If you insist on eating chips in the vicinity of seagulls, you’ll lose them quicker if you’re not looking at them

Guess that’s why I’m a statistician and not a journalist.

The issue of designed statistical experiments was something I also discussed in an earlier post. As I mentioned then, it’s an aspect of Statistics that, so far, hasn’t much been exploited in the context of sports modelling, where analyses tend to be based on historically collected data. But in the context of gambling, where different strategies for betting might be compared and contrasted, it’s likely to be a powerful approach. In that case, the issues of controlling for other variables – like the identity of the gambler or the stake size – and randomising to avoid biases will be equally important.

 

Data controversies

 

Some time ago I wrote about Mendel’s law of genetic inheritance, and how statistical analysis of Mendel’s data suggested his results were too good to be true. It’s not that his theory is wrong; it’s just that the data he provided as evidence for his theory seem to have been manipulated in such a way as to seem incontrovertible. Unfortunately the data lack the variation that Mendel’s own law would also imply should occur in measurements of that type, leading to the charge that the data had been manufactured or manipulated in some way.

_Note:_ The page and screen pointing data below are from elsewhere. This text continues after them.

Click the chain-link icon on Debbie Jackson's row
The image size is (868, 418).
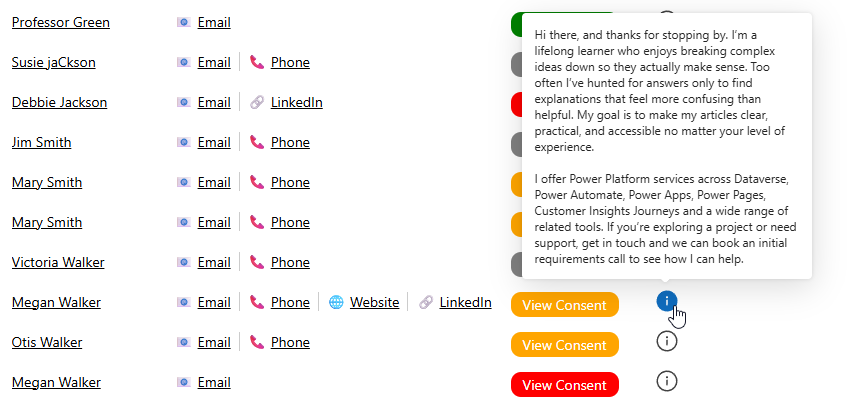click(257, 102)
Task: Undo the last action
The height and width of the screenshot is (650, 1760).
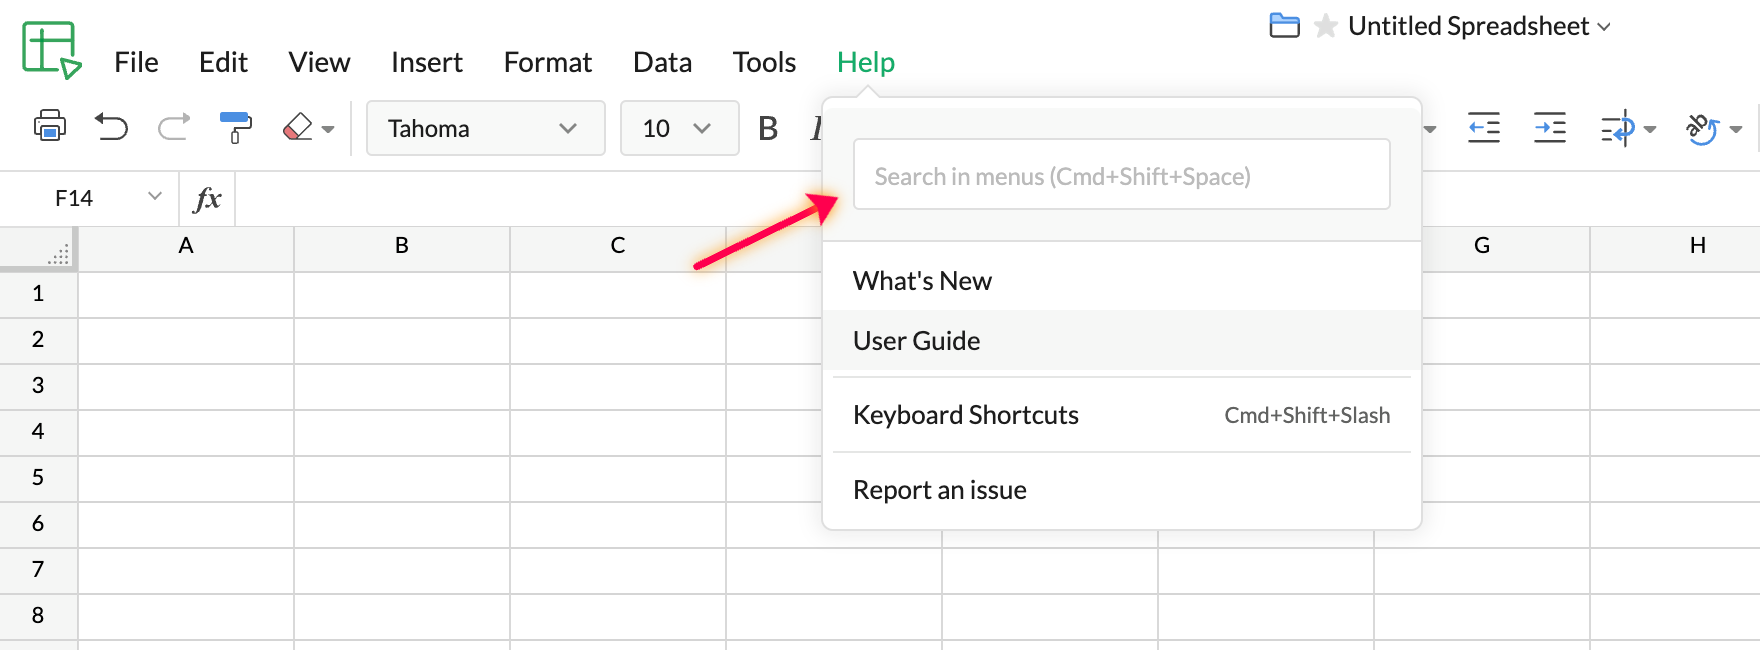Action: (111, 127)
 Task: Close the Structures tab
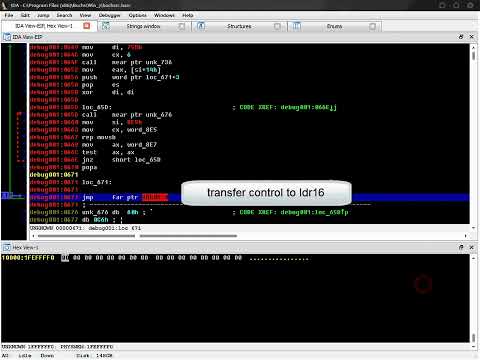point(277,26)
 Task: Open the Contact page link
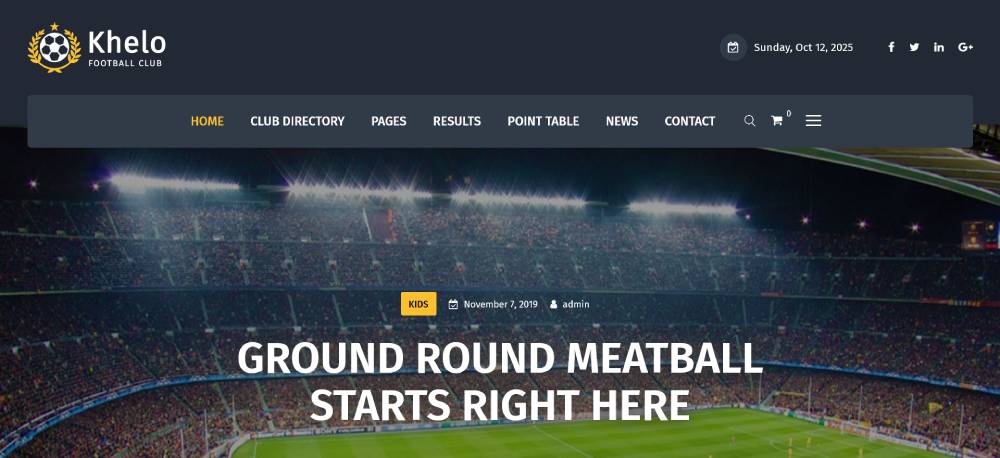(690, 121)
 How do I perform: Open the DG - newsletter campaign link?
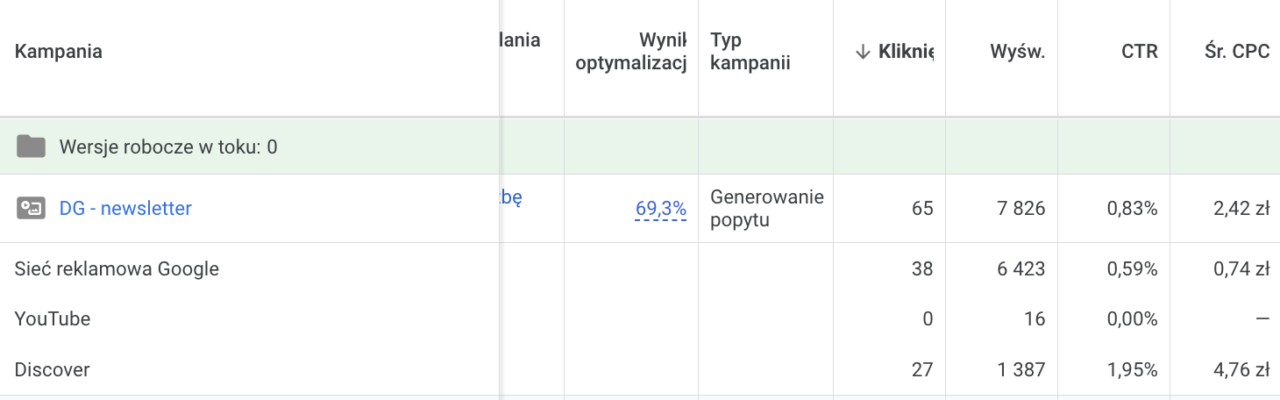[125, 208]
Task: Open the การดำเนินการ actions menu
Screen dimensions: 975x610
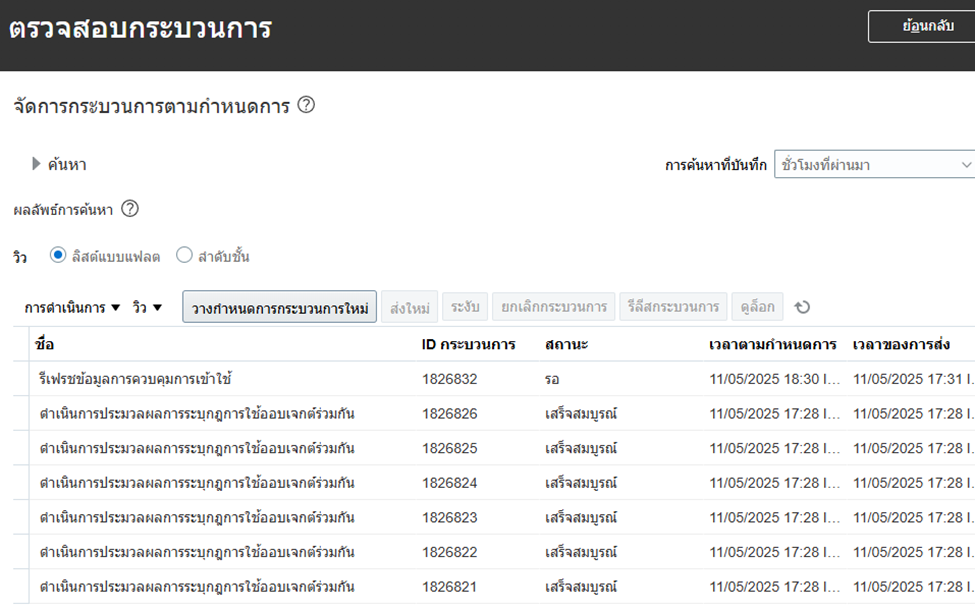Action: pos(72,308)

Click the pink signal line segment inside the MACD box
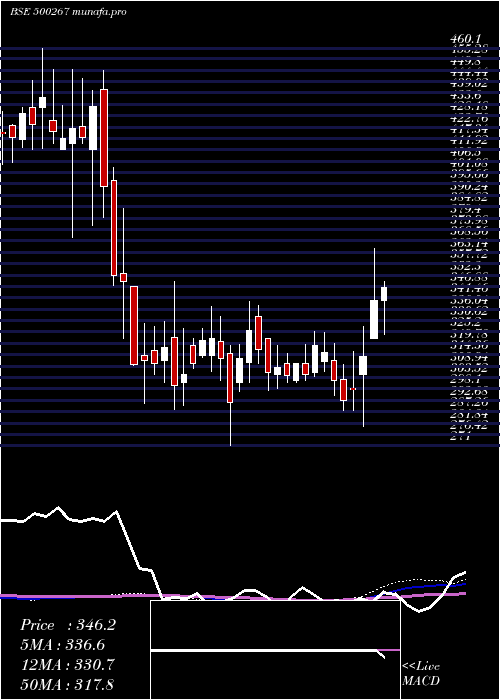388,650
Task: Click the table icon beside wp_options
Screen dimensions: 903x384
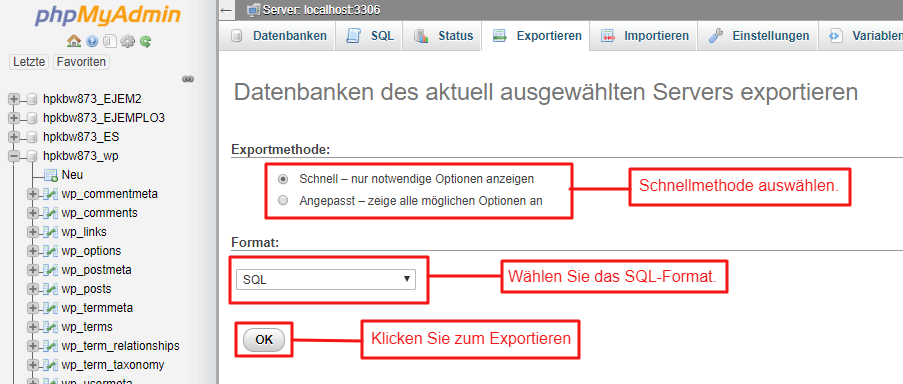Action: pyautogui.click(x=51, y=251)
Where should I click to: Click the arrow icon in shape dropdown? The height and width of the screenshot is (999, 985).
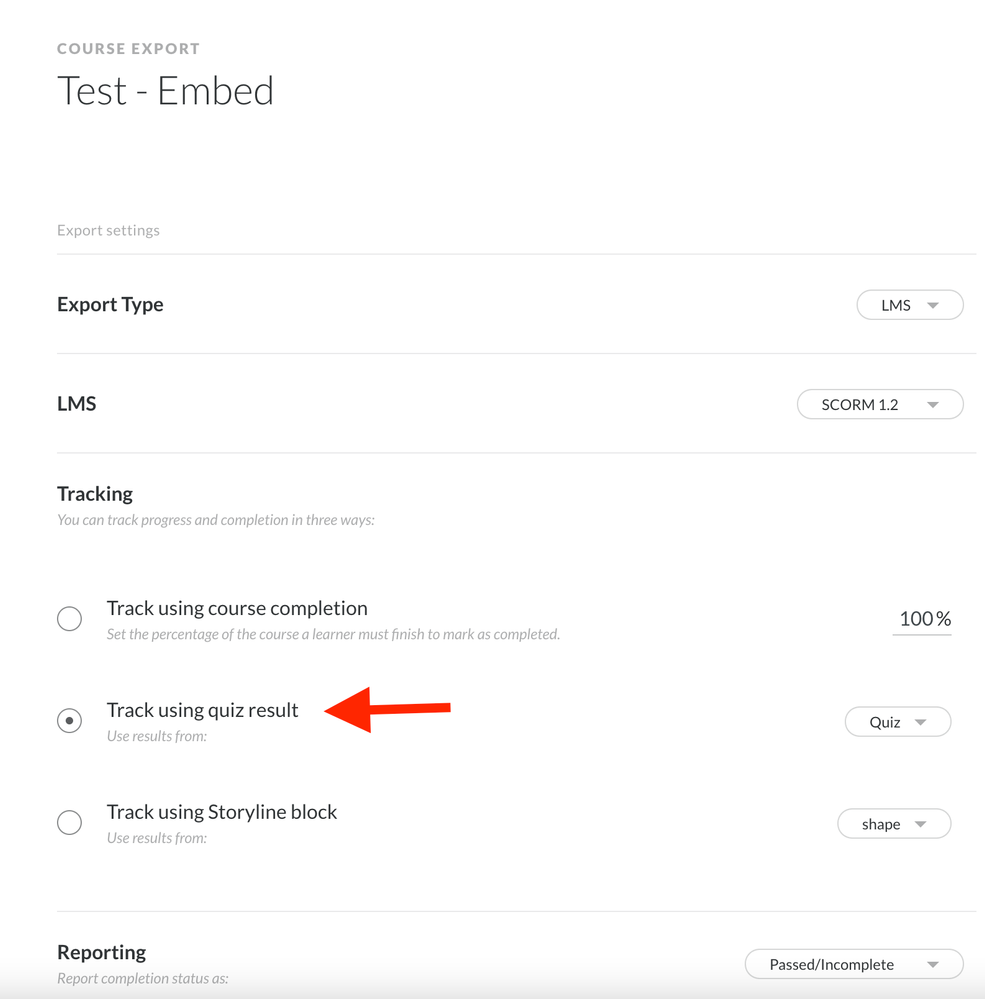[x=921, y=824]
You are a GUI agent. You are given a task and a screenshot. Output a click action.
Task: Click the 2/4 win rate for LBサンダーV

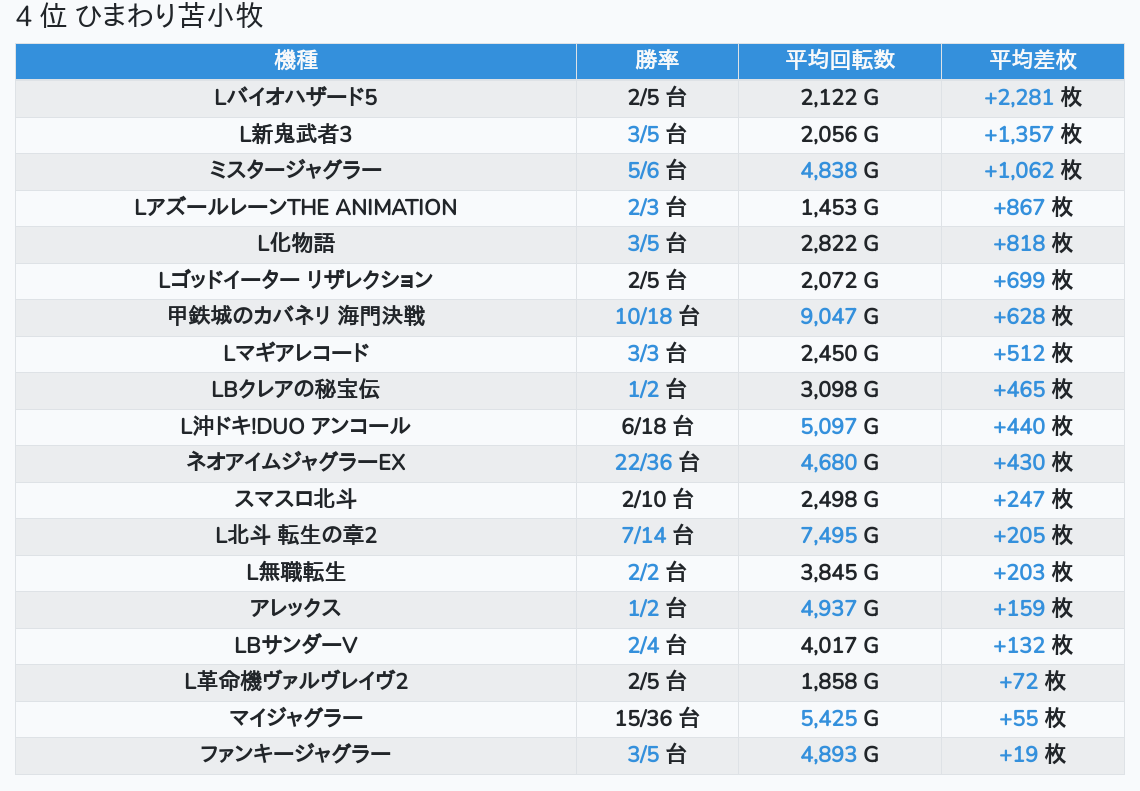[643, 645]
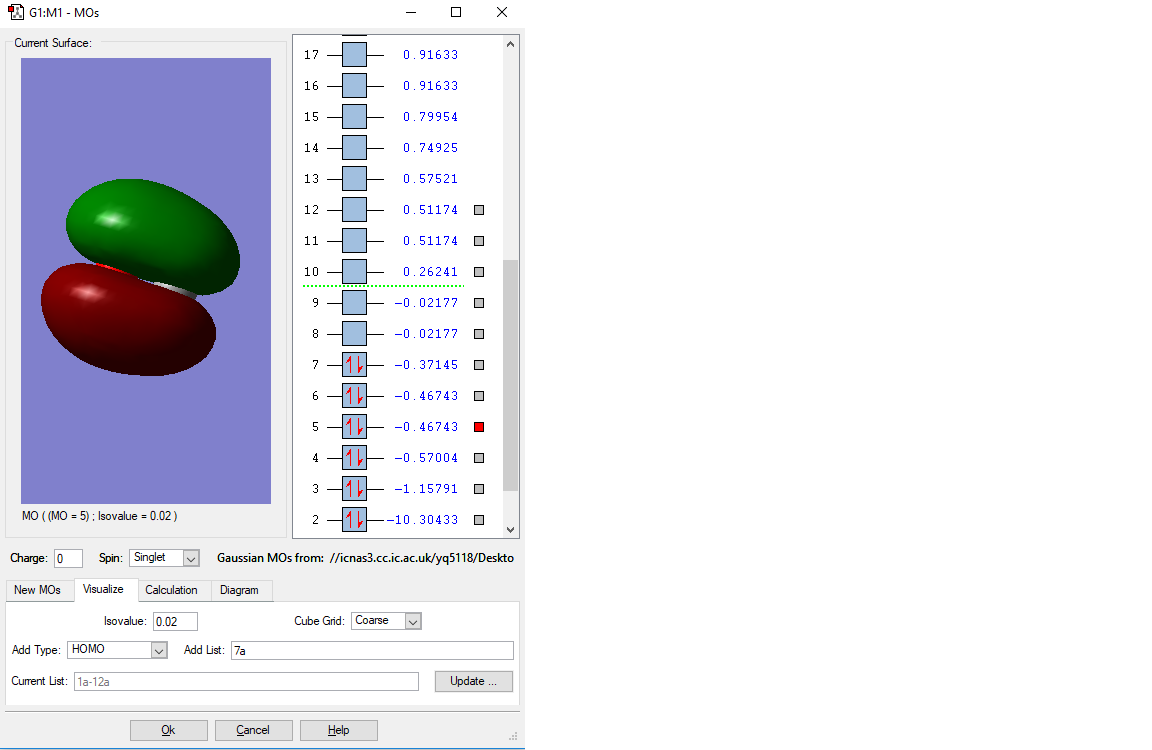
Task: Select the orbital box for MO 5
Action: coord(354,426)
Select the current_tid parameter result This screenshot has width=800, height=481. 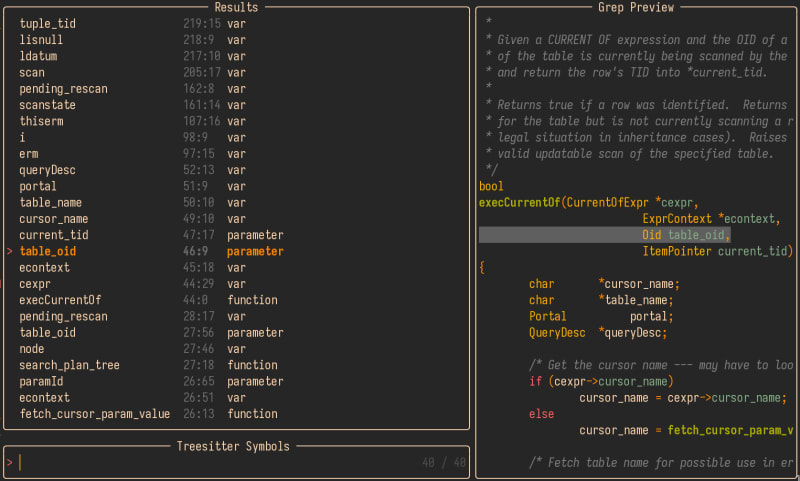56,235
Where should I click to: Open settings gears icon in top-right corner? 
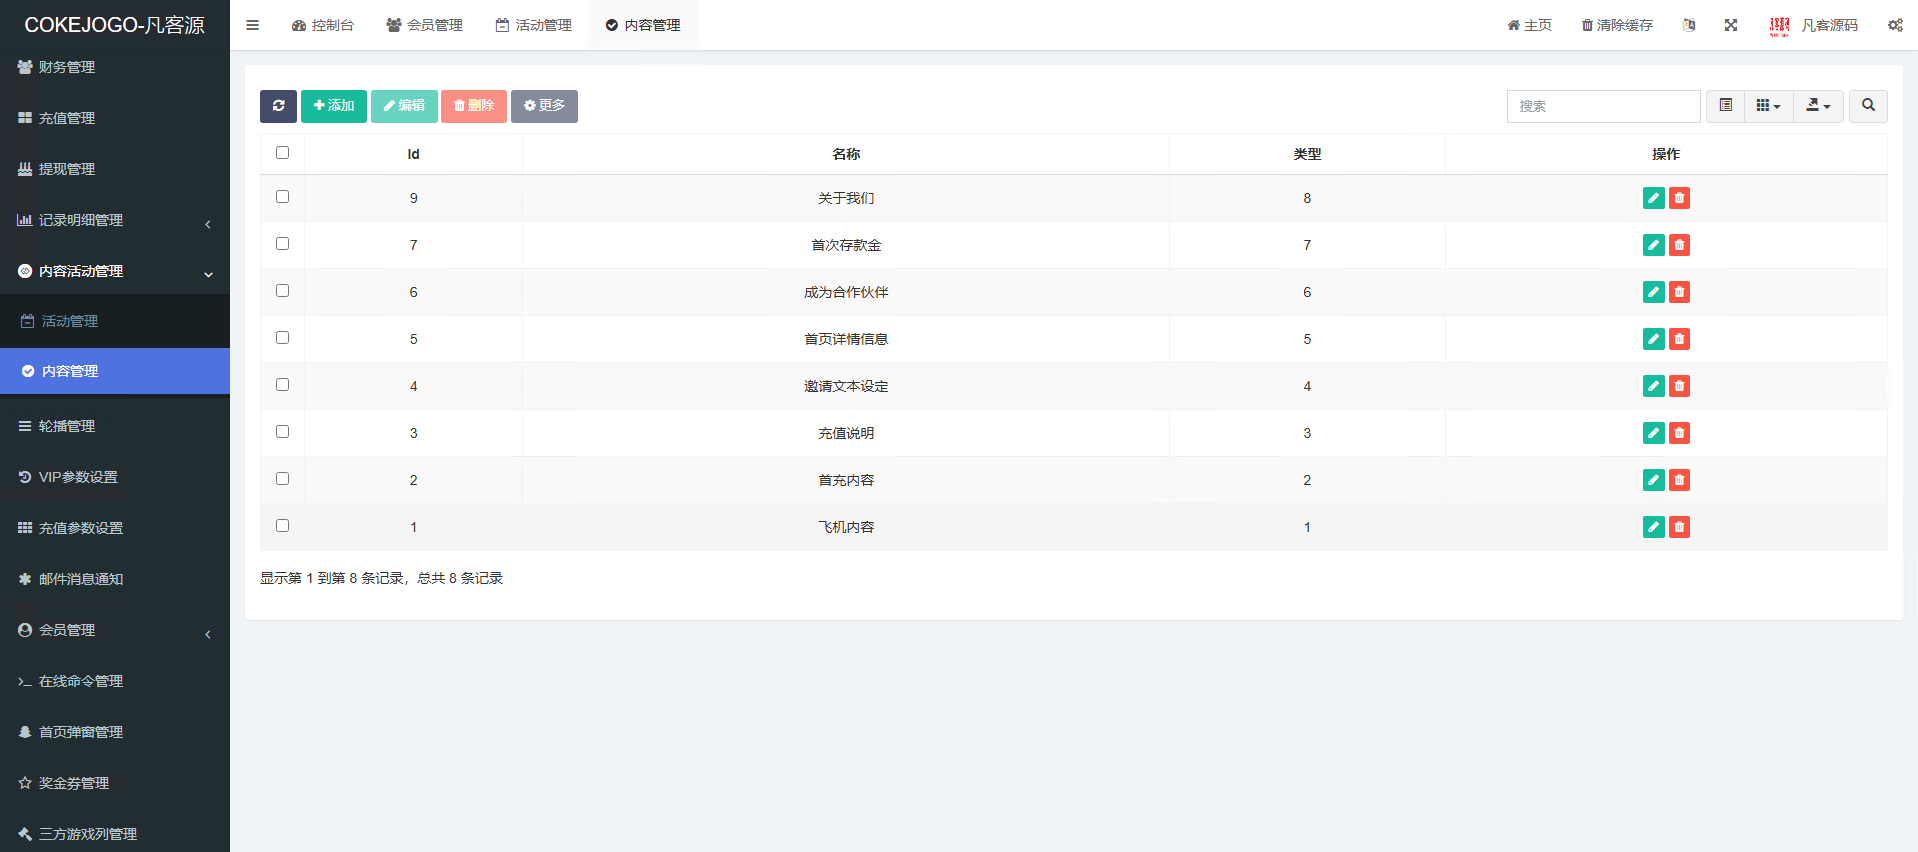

Well, there’s a similar controversy about the picture at the top of this page.

The photograph, taken 100 years ago, was as striking at that time as the recent picture of a black hole, discussed in an earlier post, is today. However, this picture was taken with basic photographic equipment and telescopic lens and shows a total solar eclipse, as the moon passes directly between the Earth and the Sun.

A full story of the controversy is given here.

In summary: Einstein’s theory of general relativity describes gravity not as a force between two attracting masses – as is central to Newtonian physics – but as a curvature caused in space-time due to the presence of massive objects. All objects cause such curvature, but only those that are especially massive, such as stars and planets, will have much of an effect.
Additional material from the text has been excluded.